For more 6x6 memes, visit Glow in the Woods.
1 How would you describe your relationship to fear before and after the loss of your baby?
When I think about it, I've always lived with anxiety in my life. We moved around a lot when I was a kid, & it was hard for me to face new situations & new people, especially as I got older. I also spent some time in hospitals (having various tests run) when I was a grade schooler, which was a highly traumatic experience that gave me nightmares for years afterwards. But fear? Fear that something would happen to me or my loved ones? Those kinds of things always happened to someone else.
I try to live my life optimistically. My dh has a lot of anxiety issues, and I feel like I have to stay positive & upbeat as a counterbalance. But fear is always lurking menacingly in the background. I know that bad things do happen to good people, randomly & without warning. The innocence is gone.
2 Is your lost baby/are your babies present in your life? In what way?
Even after 10 years, there is not a day (& often not an hour) that goes by that I am not thinking about my daughter & what happened to us in some way, shape or form. She continues to be present & influence my life. We still visit her niche at the cemetery just about every weekend. It's often just a very brief visit (one particularly blustery day last winter, we didn't even get out of the car), but it's a ritual that gives us comfort.
We also have various physical reminders of her around the house… our most personal keepsakes are not openly on display (except maybe in our bedroom), but there are things like angel figurines on the piano & on my desk at work, a tree in the backyard & magnets on the refrigerator that hold special meaning for us, even if the rest of the world doesn't realize it.
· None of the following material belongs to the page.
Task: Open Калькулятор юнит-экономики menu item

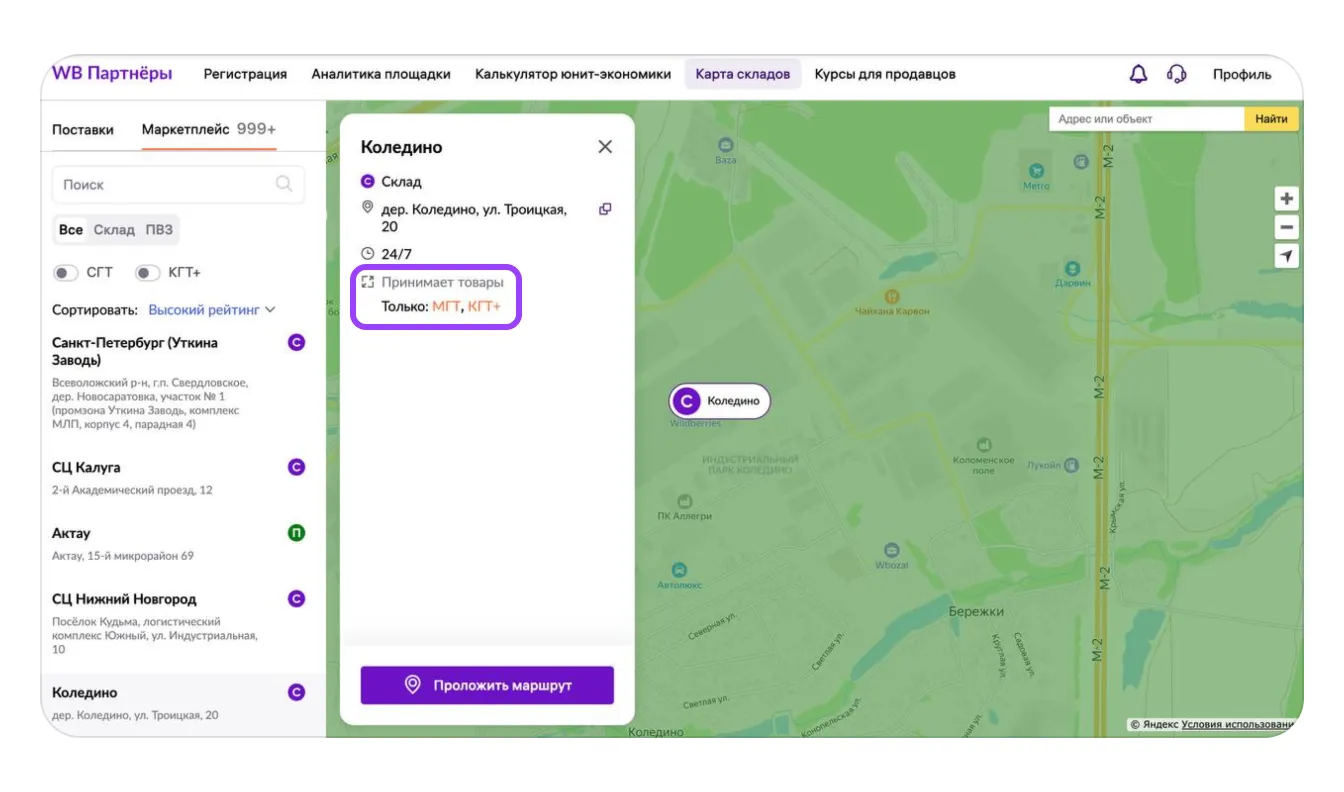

3 Tell us about something said or done after your loss that left you feeling nurtured or supported.
A few examples:
Arriving at the cemetery for our first visit after the funeral -- only to find that FIL had already been there, leaving a bouquet scotch taped (!) to the then-plaqueless niche wall. We knew it was him because there was a card tucked inside that read (in Italian) "Your Grandparents."
Getting cards & notes from totally unexpected people -- the secretary to the CEO of the bank I work for (the very first note that I received from anyone), the vice-president from another area that I had been working with on a project with, a member of my lunchtime Toastmasters club, the travel agent who shared office space with my dad's real estate company & worked the phones tirelessly to get my mother to Toronto to be with me in time for delivery.
The (older, childless) coworker, my best friend from work, who came to visit me at home while I was on leave, listened to me tell my story, & wiped her eyes as I did.
The (older, childless) admin officer from my office who, in calling me to discuss the details of my leave, said emphatically, "It's a tragedy, Lori." Yes, it was! Thank you!!
The angel figurine that my childhood best friends, three sisters (one of whom was the twin to a stillborn sister), sent me at Christmastime to let me know they were thinking of me.
At my grandfather's funeral (two months after the loss of my daughter), my cousins' other grandmother (a tiny, frail lady in her late 80s, a woman of great faith & a neighbour to my own grandparents), gave me a huge hug & said how sorry she was to hear about my baby. She said to me, "I love you & your sister like you were my own grandchildren." I hugged her back & said, "I love you too, Grandma R." (She is still with us, now in her late 90s!)
4 Tell us about something said or done after your loss that left you feeling marginalized or misunderstood.
A few examples:
The people (well meaning, I'm sure) who would say something like, "Well, you can try again," or "I'm sure you'll have another baby." I would just reply, "I hope so." Completely setting aside the fact that babies are not interchangeable & I wanted THAT baby, not a new one, it showed me they knew or understood nothing of how long we'd been trying to have this baby. Having another was by no means a sure thing (as time has borne out).
The friend (whom I supported through a divorce & problems with her strongwilled daughter) who called me at home when she couldn't reach me at the office &, upon hearing what had happened (granted, she was caught off guard, BUT…!!) started babbling on & came up with this gem: "Well, you know, Lori, you've had a pretty easy life so far." Oh really?? Like it was my "turn" to have something bad happen to me??
The people who said nothing at all, or perhaps a very perfunctory expression of condolence, & nothing since then.
The hints & outright comments that we must be rolling in dough (i.e., because we don't have kids). One of dh's cousins actually started to say this to him at a family gathering this winter, & then sort of caught himself, like he suddenly remembered WHY we don't have kids, & shut up. Duh.
5 What's taken you a long time to do again? How did it feel, if you have?
It took me a long, long time before I could walk into a Baby Gap store again. Even now, if I go in there, it's usually to buy a gift, & I'm in & out as fast as I can. Still way too painful. And I still can't/won't watch "A Baby Story" on TLC. No way, no how.
6 How would you describe yourself as a partner before, and after?
I've always felt dh & I had a strong relationship. Loss & infertility have tested it (sorely at times), but I think that overall, the things we've been through have brought us closer together. As for me in particular as a partner -- I think that loss has made me a little more vulnerable & needy than I once was. (I must ask dh what he thinks, lol.)